Le contrat de commande emporte-t-il cession implicite des droits d’auteur?
En matière de droit de la propriété littéraire et artistique la protection des prérogatives de l’auteur est primordiale. Pourtant, il est dans l’esprit de tout un chacun que les droits d’auteur attachés à l’oeuvre sont automatiquement cédés lorsqu’un contrat de commande est conclu entre un auteur et un client. En réalité la cession doit être expressément prévue, du moins dans certains cas.
La loi prévoit que l’existence ou la conclusion d’un contrat de service par l’auteur d’une oeuvre de l’esprit n’emporte pas dérogation à la jouissance du droit de propriété incorporelle dont dispose l’auteur (article L111-1 alinéa 3 du Code de la propriété intellectuelle). Cela signifie en principe que la cession des droits d’auteur n’intervient pas du seul fait qu’un contrat de commande ait été conclu. L’article L131-3 du code de la propriété intellectuelle confirme cette règle, puisqu’il subordonne la cession des droits d’auteur à des mentions expresses dans l’acte de cession. On relèvera d’ailleurs que depuis la loi du 7 juillet 2016, il ne fait plus aucun doute que cette exigence s’applique à tous les contrats de cession, et non aux seuls contrats de représentation, d'édition et de production audiovisuelle que visait antérieurement l’article L131-2 CPI. En effet, désormais ce dernier article ne fait plus de distinction entre les différents contrats d’exploitation de droits d’auteur. Aussi, compte tenu des dispositions des articles précités, l’exigence d’une cession écrite est clairement établie.
Toutefois, on signalera qu’en dépit de ces textes de portée générale, le CPI prévoit également des présomptions de cession de droits d’auteur dans certains contrats spécifiques. Il en va ainsi du contrat de commande d’une œuvre pour la publicité, et des contrats de production audiovisuelle.
Surtout, en dépit du principe selon lequel l’existence d’un contrat de commande ne doit pas déroger à l’exigence d’une cession expresse des droits d’auteur, l’on doit néanmoins constater que la jurisprudence est plus nuancée. Des juridictions ont ainsi pu retenir que dans certaines circonstances, la cession des droits d’auteur pouvait être implicite dans les contrats de commande. Les juges ont ainsi pu rechercher si, dans la commune intention des parties, l’œuvre était manifestement destinée à être reproduite, ce qui pouvait se déduire de la nature même de la commande. Dès lors les juges ont pu retenir une cession implicite (Cass. 1re civ. 27 oct. 1993, et Ccass, 1ère civ, 27 mai 1986).

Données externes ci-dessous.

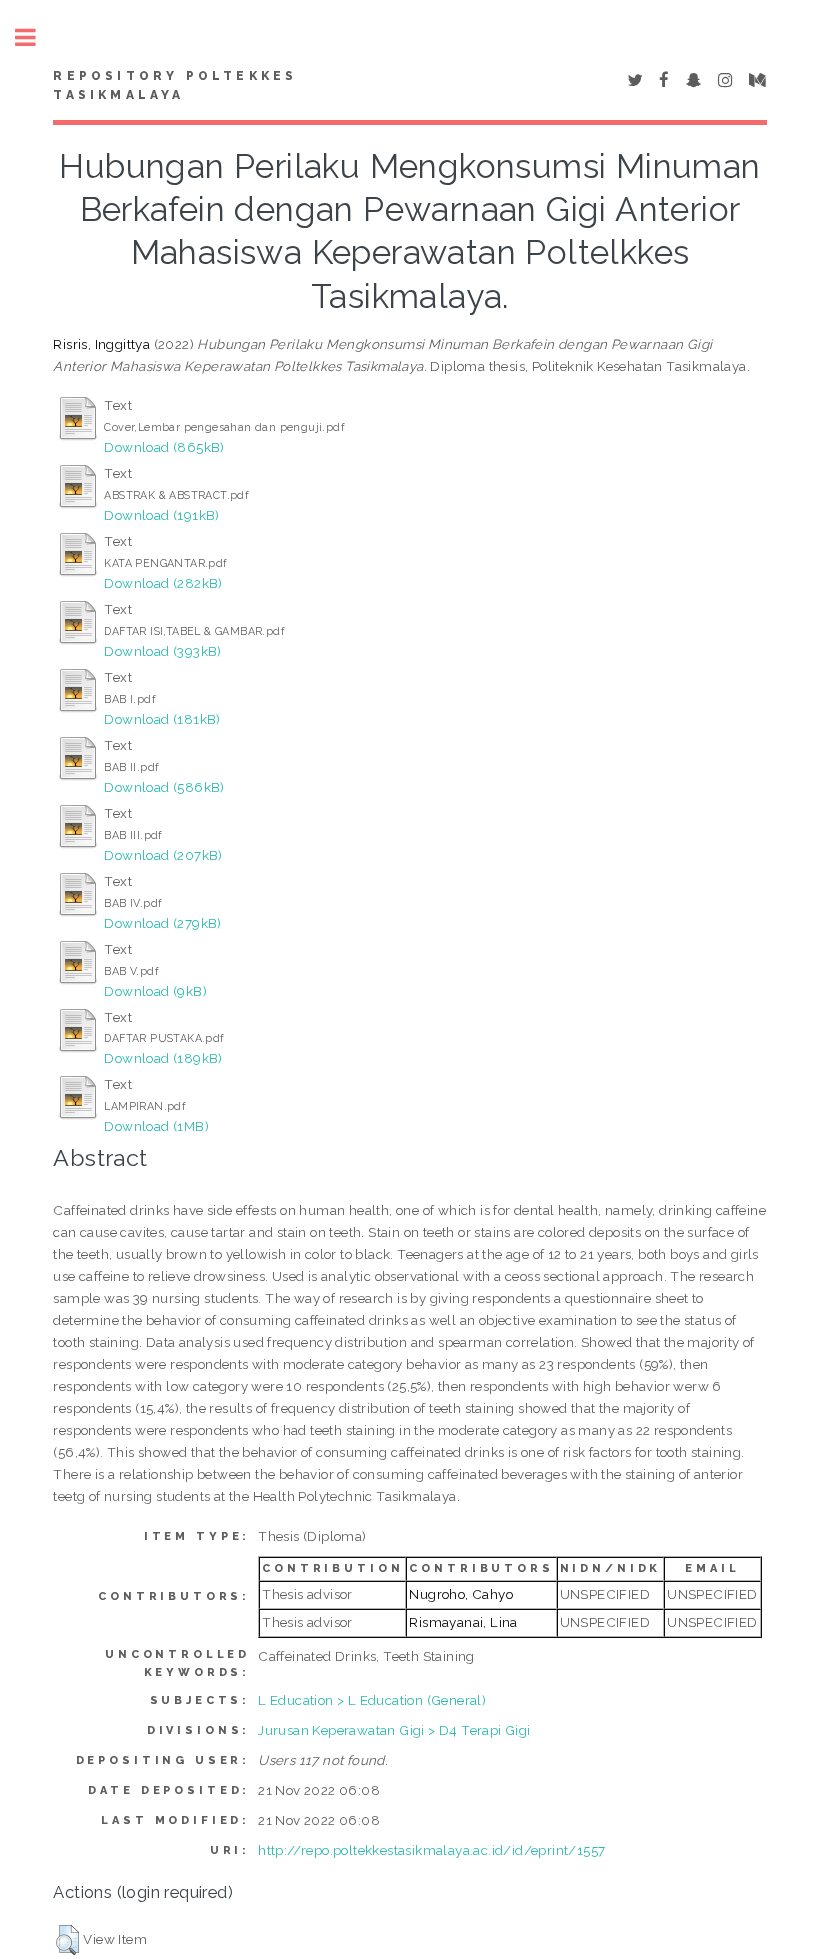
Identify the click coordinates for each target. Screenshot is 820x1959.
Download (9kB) (155, 991)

Par exemple, dans un arrêt du 2 juillet 2014, la Cour de cassation a approuvé les juges du fond d’avoir retenu que des contrats de commande avaient été conclus entre une illustratrice et une maison d’édition, lesquels auraient eu pour effet accessoire de céder le droit d'exploiter les oeuvres sans cession expresse, et sans respecter les prescriptions de l’article L131-3 du CPI (Cour de cassation, Chambre civile 1, 2 juillet 2014, n° 13-24.359).
Toutefois nous croyons que l’élargissement au sein de l’article L131-2 du CPI de l’exigence d’un écrit à tous les contrats emportant transmission de droits d’auteur devrait freiner ces solutions jurisprudentielles qui contreviennent au principe de cession expresse des droits d’auteur. En effet, de jurisprudence constante, les mentions impératives de l’article L131-3 du CPI sanctionnées sous peine de nullité s’appliquent aux contrats visés par l’article L131-2 : elles devraient donc concerner désormais tous les contrats de commande d’œuvre de l’esprit, sans exception.
Néanmoins la prudence reste de mise, de sorte qu’il convient toujours de prévoir un contrat de cession ou une clause emportant la cession de vos droits d’auteur dans vos contrats de commande, afin de s’accorder sur les droits cédés et la rémunération due pour cette cession. On rappelle que la cession devra respecter les mentions prévues à l’article L131-3 du CPI, et que seuls les droits patrimoniaux liés à l’oeuvre pourront être cédés : en tant qu’auteur de l’œuvre, vous conserverez en effet toujours les droits moraux, lesquels restent donc attachés à votre personne, et sont perpétuels.